(Brief): Would you please set down the lines of the data from the one containing "This screenshot has height=539, width=719." to the final line, exactly and only those?

(Stored items)
++++++++++

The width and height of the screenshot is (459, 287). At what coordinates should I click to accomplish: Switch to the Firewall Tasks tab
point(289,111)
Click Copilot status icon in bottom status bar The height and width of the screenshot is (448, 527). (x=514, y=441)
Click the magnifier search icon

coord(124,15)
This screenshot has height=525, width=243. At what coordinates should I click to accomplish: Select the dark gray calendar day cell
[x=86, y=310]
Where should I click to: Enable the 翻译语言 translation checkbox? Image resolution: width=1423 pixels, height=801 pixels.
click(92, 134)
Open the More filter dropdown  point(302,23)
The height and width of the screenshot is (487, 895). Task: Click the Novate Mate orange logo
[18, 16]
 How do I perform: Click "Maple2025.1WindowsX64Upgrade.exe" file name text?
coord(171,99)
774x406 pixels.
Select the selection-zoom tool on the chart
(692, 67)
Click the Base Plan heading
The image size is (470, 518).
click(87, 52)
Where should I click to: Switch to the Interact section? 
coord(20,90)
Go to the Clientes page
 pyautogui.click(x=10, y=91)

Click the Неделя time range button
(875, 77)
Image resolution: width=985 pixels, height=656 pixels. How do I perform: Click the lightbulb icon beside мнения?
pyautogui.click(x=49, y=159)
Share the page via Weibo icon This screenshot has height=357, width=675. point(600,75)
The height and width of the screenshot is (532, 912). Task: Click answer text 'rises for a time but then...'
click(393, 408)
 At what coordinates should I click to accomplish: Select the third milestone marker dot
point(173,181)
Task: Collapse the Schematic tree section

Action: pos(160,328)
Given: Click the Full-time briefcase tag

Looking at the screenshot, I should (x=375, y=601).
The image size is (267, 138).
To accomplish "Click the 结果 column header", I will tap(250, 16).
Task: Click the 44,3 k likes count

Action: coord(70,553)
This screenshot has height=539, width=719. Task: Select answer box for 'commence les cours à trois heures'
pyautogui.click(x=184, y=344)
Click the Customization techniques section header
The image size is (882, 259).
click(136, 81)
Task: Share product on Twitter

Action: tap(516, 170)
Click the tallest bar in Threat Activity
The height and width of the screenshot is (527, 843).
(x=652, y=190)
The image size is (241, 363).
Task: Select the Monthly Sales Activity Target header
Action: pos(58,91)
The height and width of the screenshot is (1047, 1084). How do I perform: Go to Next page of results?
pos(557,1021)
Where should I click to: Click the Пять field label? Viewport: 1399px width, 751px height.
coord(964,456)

++++++++++

(Solved problem):
This screenshot has height=539, width=719. Task: Select answer box for 'commence les cours à trois heures'
pyautogui.click(x=184, y=344)
Click the Customization techniques section header
The image size is (882, 259).
click(136, 81)
Task: Share product on Twitter

Action: tap(516, 170)
Click the tallest bar in Threat Activity
The height and width of the screenshot is (527, 843).
(x=652, y=190)
The image size is (241, 363).
Task: Select the Monthly Sales Activity Target header
Action: pos(58,91)
The height and width of the screenshot is (1047, 1084). How do I perform: Go to Next page of results?
pos(557,1021)
Where should I click to: Click the Пять field label? Viewport: 1399px width, 751px height.
coord(964,456)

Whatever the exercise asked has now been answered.